Free to call you and me – even from a mobile

Freephone sounds like it should be free, but at the moment, if you call a freephone number from a mobile, you could be charged through the nose. Now Ofcom have announced that Freephone will mean free, even if you’re not using a BT landline (and let’s face it, who does?).That means calls to 0800, 0808 and 116 numbers won’t incur any hidden charges from June 2015.


And if you’re calling a premium rate line, like an 08, 09 or 118 number, you’ll get a proper breakdown of your rates. At the moment, the recorded message will only tell you your call rate from a BT landline. That’s because mobile companies add on varying ‘access charges’. So when you call a premium rate number, you usually get the vague caveat that ‘calls from a mobile could cost more.’ Who knows how much? It is written in the wind (and usually on your astronomical monthly bill).

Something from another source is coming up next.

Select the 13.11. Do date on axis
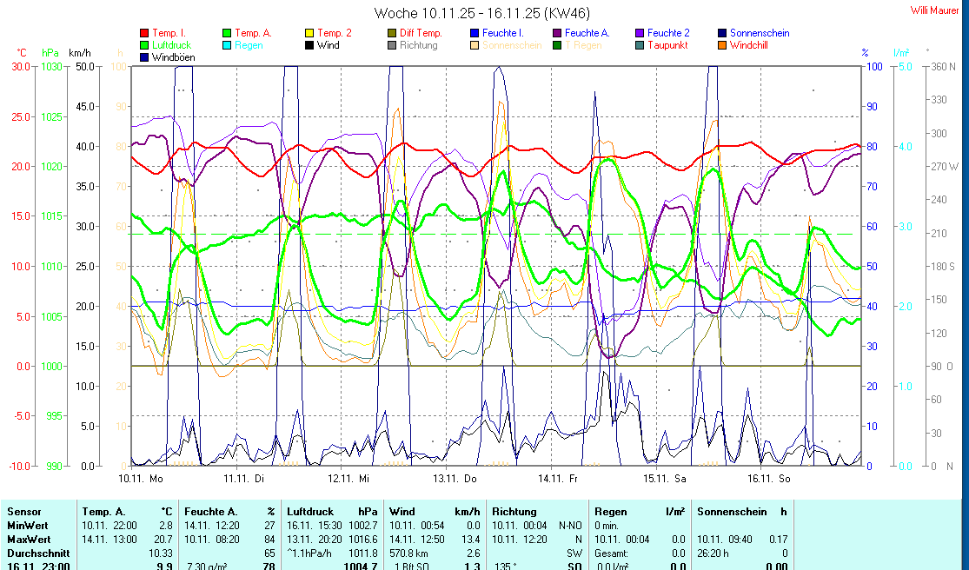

Ofcom say that now you’ll hear a message along the lines of: ‘Calls will cost XX pence per minute, plus your phone company's access charge.’ That way if your provider piles on massive access charges, then you can find out and you have more CONSUMER CHOICE. Which is what we like.

Also, in even better news, call charges to premium rate numbers will be capped. So if you accidentally sit on your handset and phone the I’m A Celebrity Voting line for three hours, you won’t have to remortage your house to pay your phone bill.

Now all they have to do is bring back Tom Baker as the landline text message voice, and we’re laughing.


  • Han S.
    Why does this take a year and a half to implement? Why can't they just do it from nexy week?
  • Quietus
    ^ What he said.
  • ian
    These changes require major modifications to the billing systems of every landline and mobile phone company. Additionally, the hundreds of non-geographic price bands are going to be rationalised with a much smaller number remaining in use. This requires the agreement of hundreds of service providers. There are also a number of technical changes happening behind the scenes with the way calls are routed around the various networks and how those networks interconnect. These are major changes and it all has to be got 100% right, otherwise many businesses may be unable to receive calls or millions of callers could receive incorrect telephone bills. Previous changes, such as when all geographic numbers moved from 0x to 01x area codes in 1995, mobile numbers moved to 07xxx prefixes around 1999, various cities moved to 02x area codes in 2000, and various non-geographic numbers moved to 0845, 0870 and 09xx prefixes in 2001, all had similar or longer lead times than has been proposed for this current project.
  • Olde S.
    ^ What HE said.
  • Nathan
    I'm on T-Mobile and don't pay for any 08-based numbers, even the more expensive 0871. Calls to these numbers simply come out of my minute allowance. They have since stopped allowing this on their new phone contracts since 30/10/2013, though. Their SIM-only plans still appear to have 08 numbers included. Just a heads up.